Economie sociale et solidaire

Longue histoire que celle de l’économie sociale et solidaire (ESS). Avec le mouvement associatif pour creuset originel, elle s’est développée, au fil du temps, sous des formes plurielles tout en conservant des valeurs communes. Devenue un partenaire privilégié des institutions ainsi qu’un acteur économique incontestable, l’ESS est désormais reconnue et définie par la loi de juillet 2014. Sommes-nous en marche vers une « autre » économie, plus humaniste et respectueuse de l’environnement ? C’est le défi relevé par l’ESS.

 

Dans la troisième édition de son livre Économie sociale – La solidarité au défi de l’efficacité, Thierry Jeantet nous livre une présentation de l’ESS sous toutes ses facettes : son histoire, ses fondements, ses atouts et les défis à relever dans le contexte socioéconomique actuel.

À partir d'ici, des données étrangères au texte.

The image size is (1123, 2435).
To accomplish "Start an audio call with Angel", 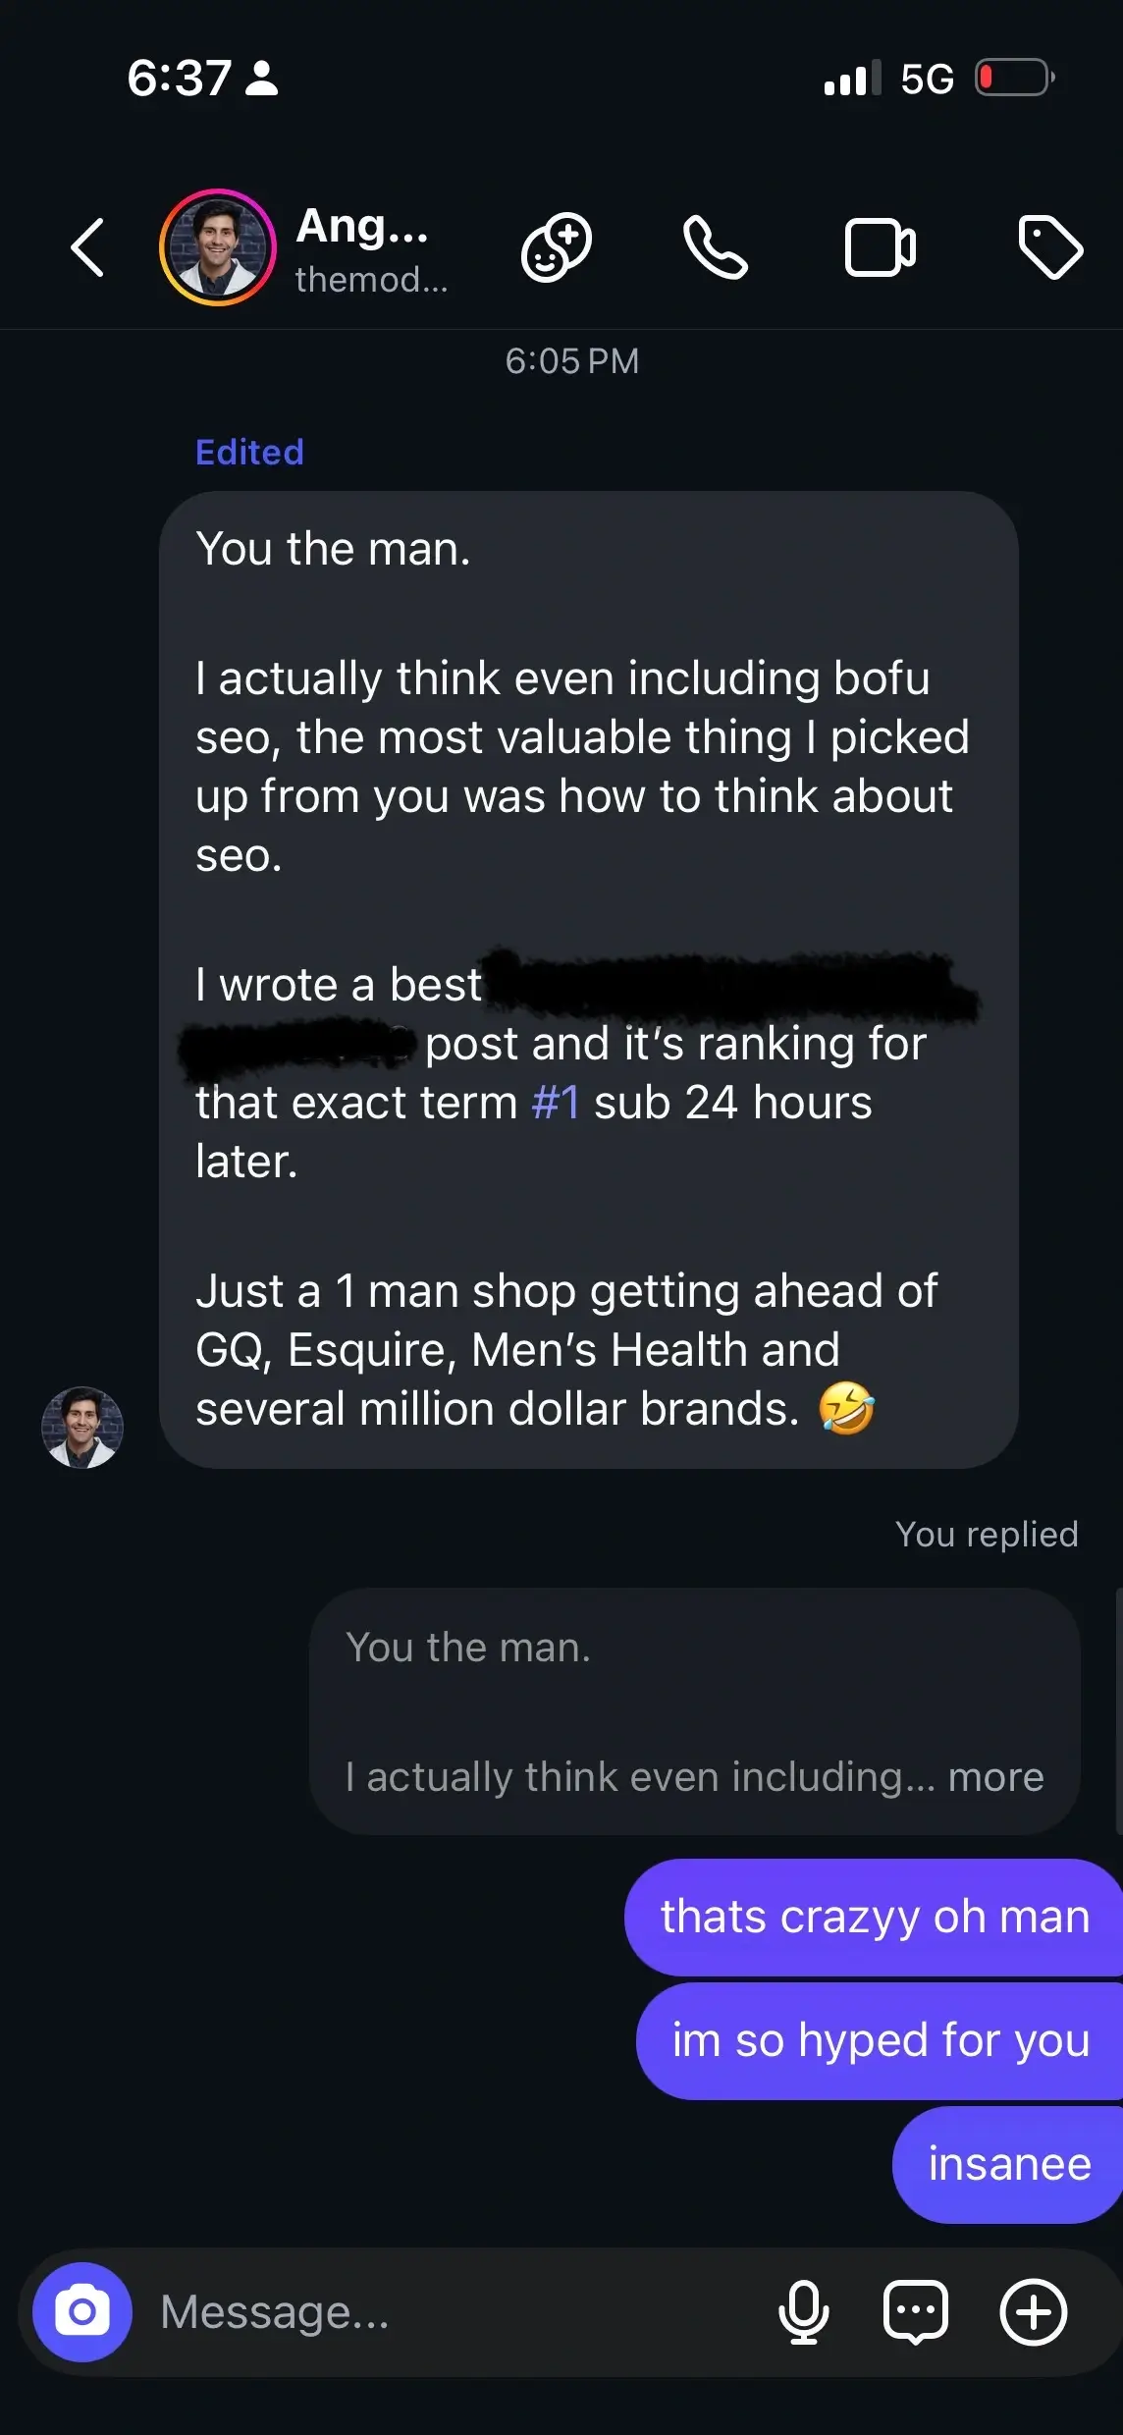I will (715, 247).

Depuis la loi de juillet 2014, l’économie sociale et solidaire s’est étendue aux entreprises sociales qui ont choisi de partager les mêmes valeurs que les associations, les coopératives, les mutuelles et les fondations, représentants historiques de l’ESS. L’auteur souligne que plus de la moitié des Français sont adhérents d’une mutuelle de prévoyance et de santé et, souvent, beaucoup d’entre eux sont aussi membres d’une mutuelle d’assurance- dommages ou d’assurance vie. Ce sont des entreprises concurrentielles qui depuis longtemps conjuguent l’efficacité sociale avec l’efficacité économique. Soumises aux lois concurrentielles du marché, elles sont néanmoins gérées de façon démocratique et solidaire.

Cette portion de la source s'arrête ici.